A lengthy lockdown and shortages of food prompted residents to take to the streets in China’s southern manufacturing hub of Guangzhou, a rare protest that reflected the growing public frustration with disruptions caused by the country’s COVID restrictions.

China maintains the world’s most stringent approach to COVID, a policy that relies heavily on mass lockdowns, quarantines and mandatory near-daily testing across the country. Whole regions and cities, including Shanghai, have been placed under strict lockdowns, derailing millions of people’s lives, forcing businesses to close and stirring public outrage.

The psychological toll of China’s “zero-COVID” policy is mounting.
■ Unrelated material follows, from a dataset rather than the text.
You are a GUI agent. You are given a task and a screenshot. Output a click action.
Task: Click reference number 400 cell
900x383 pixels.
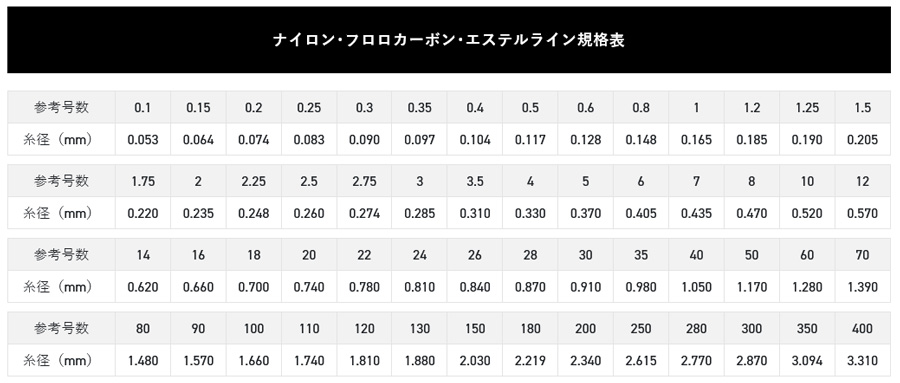click(x=862, y=328)

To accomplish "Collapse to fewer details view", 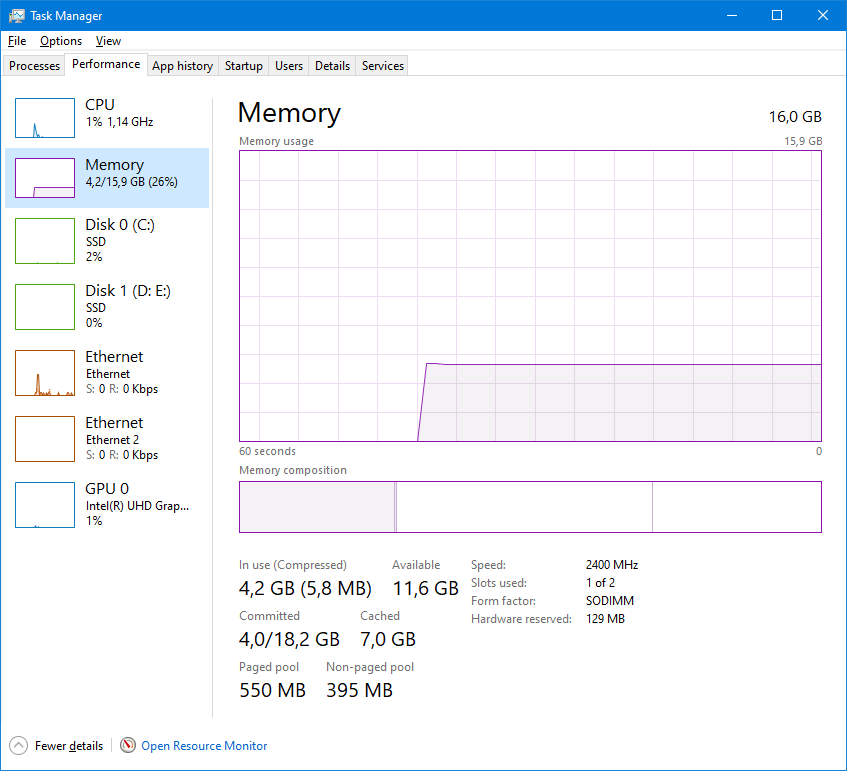I will click(56, 746).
Earlier this month, a poorly managed outbreak in the world’s largest iPhone assembly complex in Zhengzhou led to a worker exodus and a delay in iPhone shipments around the world.

The restrictions have periodically prompted unrest, such as in Guangzhou on Monday evening, when throngs of residents marched down Qiaonanxin Street to protest the lack of food and daily necessities after being confined at home for three weeks, according to four owners of restaurants and shops on the street who were interviewed by phone.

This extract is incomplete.